▶ Task objective: From the line that contains "This screenshot has width=706, height=367." through the closing line of the entries, write out each line exactly; pictures stay out.

(Dataset entries)

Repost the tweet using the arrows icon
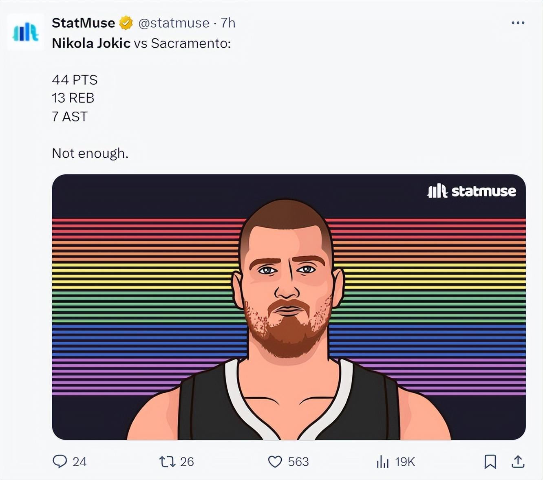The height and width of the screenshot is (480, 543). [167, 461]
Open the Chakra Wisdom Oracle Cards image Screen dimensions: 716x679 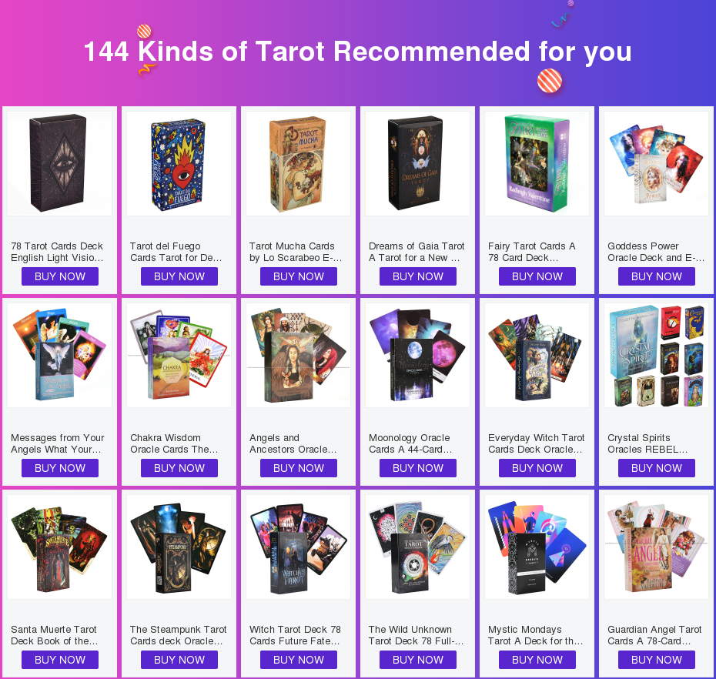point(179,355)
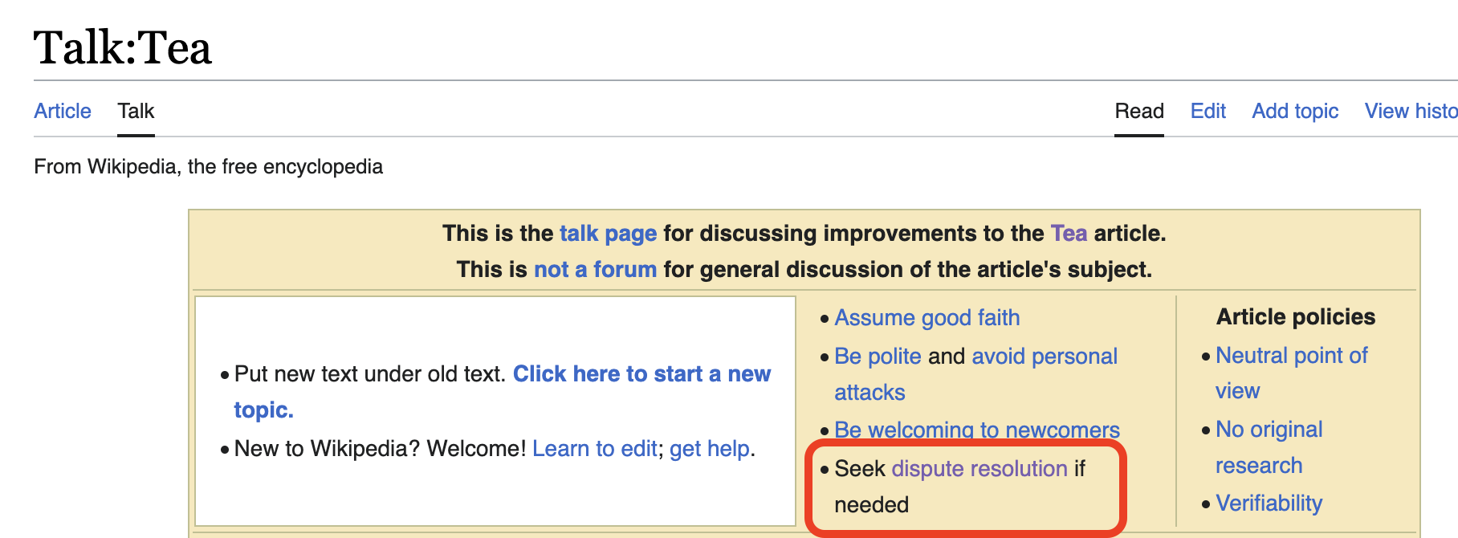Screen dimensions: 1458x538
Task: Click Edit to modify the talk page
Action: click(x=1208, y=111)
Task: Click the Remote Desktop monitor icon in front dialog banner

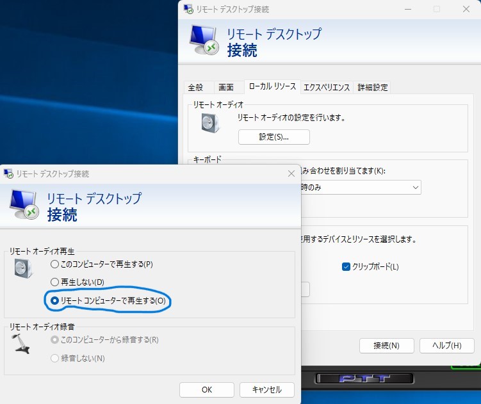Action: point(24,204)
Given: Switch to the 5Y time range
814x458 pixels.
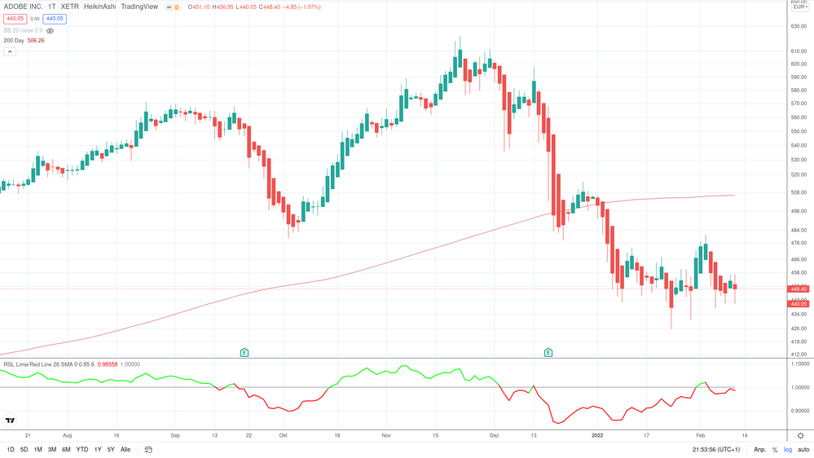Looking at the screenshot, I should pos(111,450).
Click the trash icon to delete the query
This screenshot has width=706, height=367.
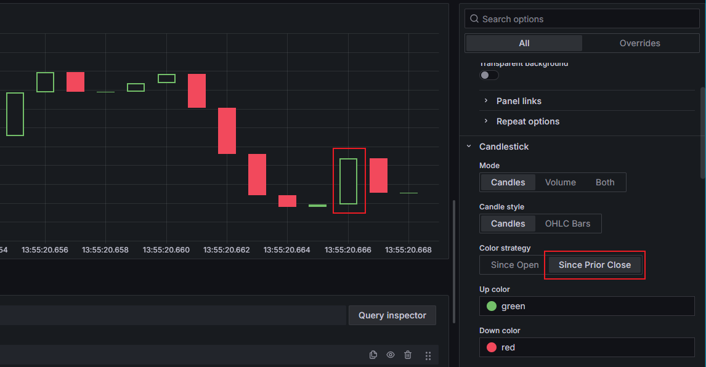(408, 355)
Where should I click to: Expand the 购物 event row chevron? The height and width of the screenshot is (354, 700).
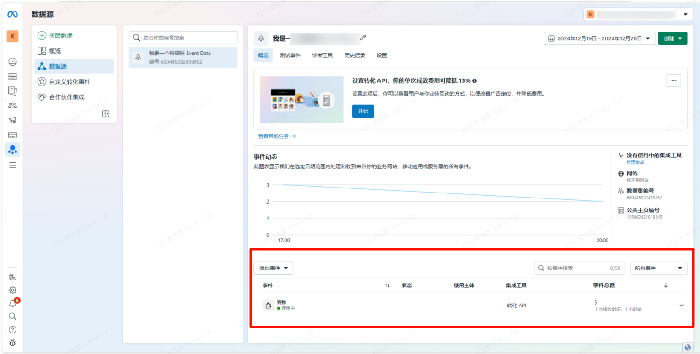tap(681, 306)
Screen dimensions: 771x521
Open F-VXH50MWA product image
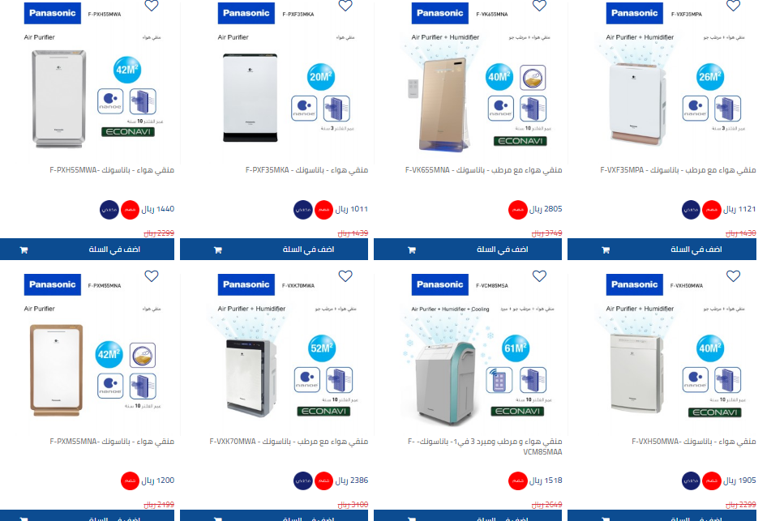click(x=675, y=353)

▶ Answer for this exercise:
This screenshot has width=706, height=367.
(408, 355)
Where should I click to: Expand the 购物 event row chevron? The height and width of the screenshot is (354, 700).
tap(681, 306)
Screen dimensions: 771x521
Open F-VXH50MWA product image
click(x=675, y=353)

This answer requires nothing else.